Reevaluation of the Role of ATP in Autolysis of Liver Protein 1

Evidence for a postulated energy requirement for protein degradation in vivo was investigated by measuring the effects of potential energy sources on the release of ninhydrin-positive material during autolysis of rat liver homogenate at pH 7.5. Addition to the reaction mixture of low levels of ATP (9.1 × 10^-2 mM), an amino acid mixture, or both ATP (9.1 × 10^-2 mM) plus amino acids all failed to stimulate autolysis of liver proteins as measured by release of ninhydrin-positive material. Large nonphysiological concentrations of ATP (4.8 or 8.5 mM) or of 5′-AMP (8.5 mM) markedly stimulated the process, however about 80% of the added ATP disappeared within the first 5 min of incubation, whereas ninhydrin-positive material accumulated with time. Measurement of ammonia release during incubation of homogenate with high concentrations of ATP or AMP indicated that after 90 min the amount of ammonia released was proportional to the amount of ATP added from 0–4.8 mM ATP and that addition of amino acids to the incubation mixture did not further increase ammonia release. As ammonia increased, so did production of inosine and hypoxanthine. The results indicate that ATP does not enhance proteolysis and provide evidence that ATP is a source of substrate for deamination reactions which contribute ninhydrin-positive material during autolysis of liver.

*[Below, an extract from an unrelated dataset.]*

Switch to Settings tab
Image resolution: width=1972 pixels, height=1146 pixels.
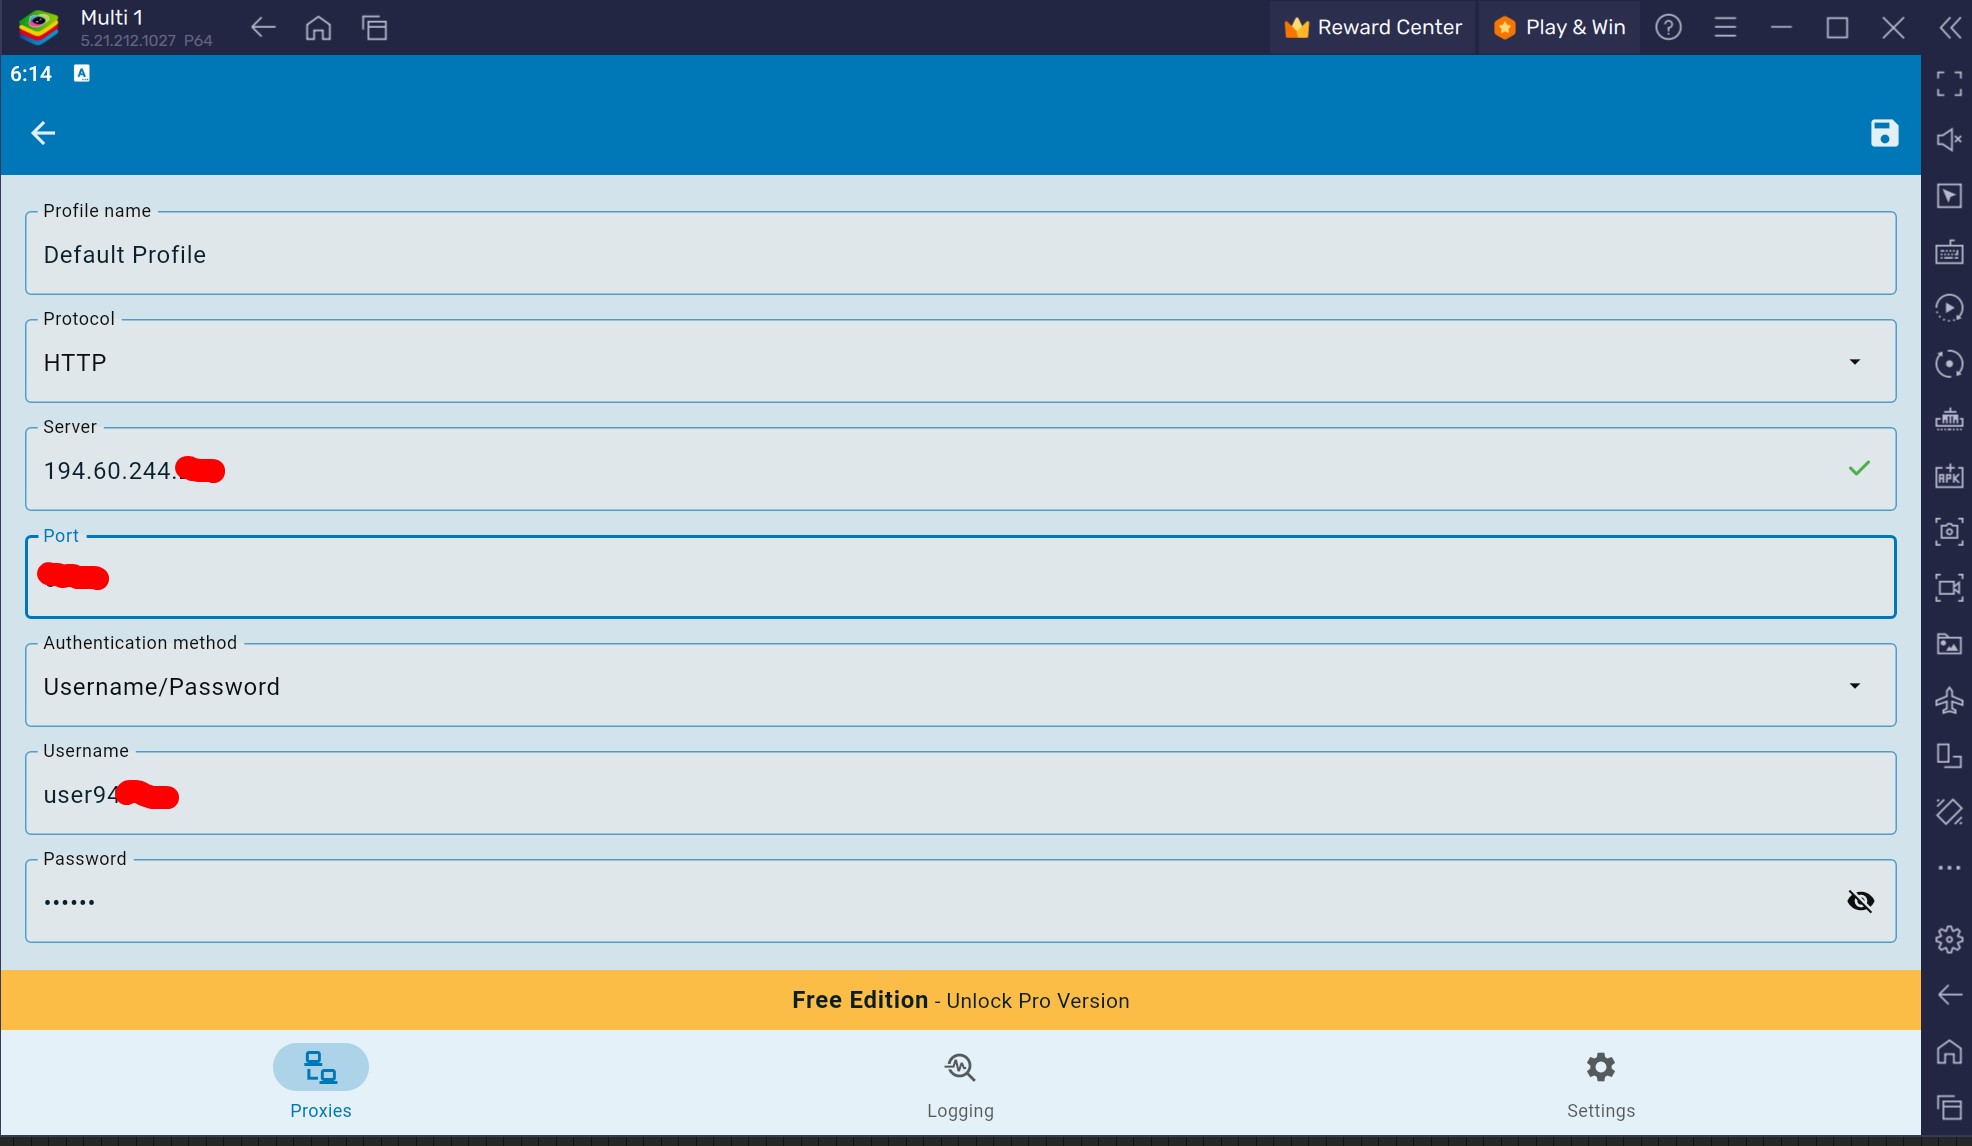(1600, 1082)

Since the 1950's several publications (1–3) have indicated that an energy source such as ATP may be required for intracellular protein degradation in the liver, however the role of an energy source in this process is not clearly established. Recently Brostrom and Jeffay (4) concluded from a study of protein catabolic activity in several types of rat liver preparations (slice, homogenate, and a soluble sonicated preparation), that liver protein catabolism may require a “structural component” (a recognition site, possibly related to interaction of substrate with catabolic enzymes, that would permit specificity in the degradation of proteins) the integrity of which depends upon a supply of metabolic energy, whereas proteolytic activity probably has no such requirement.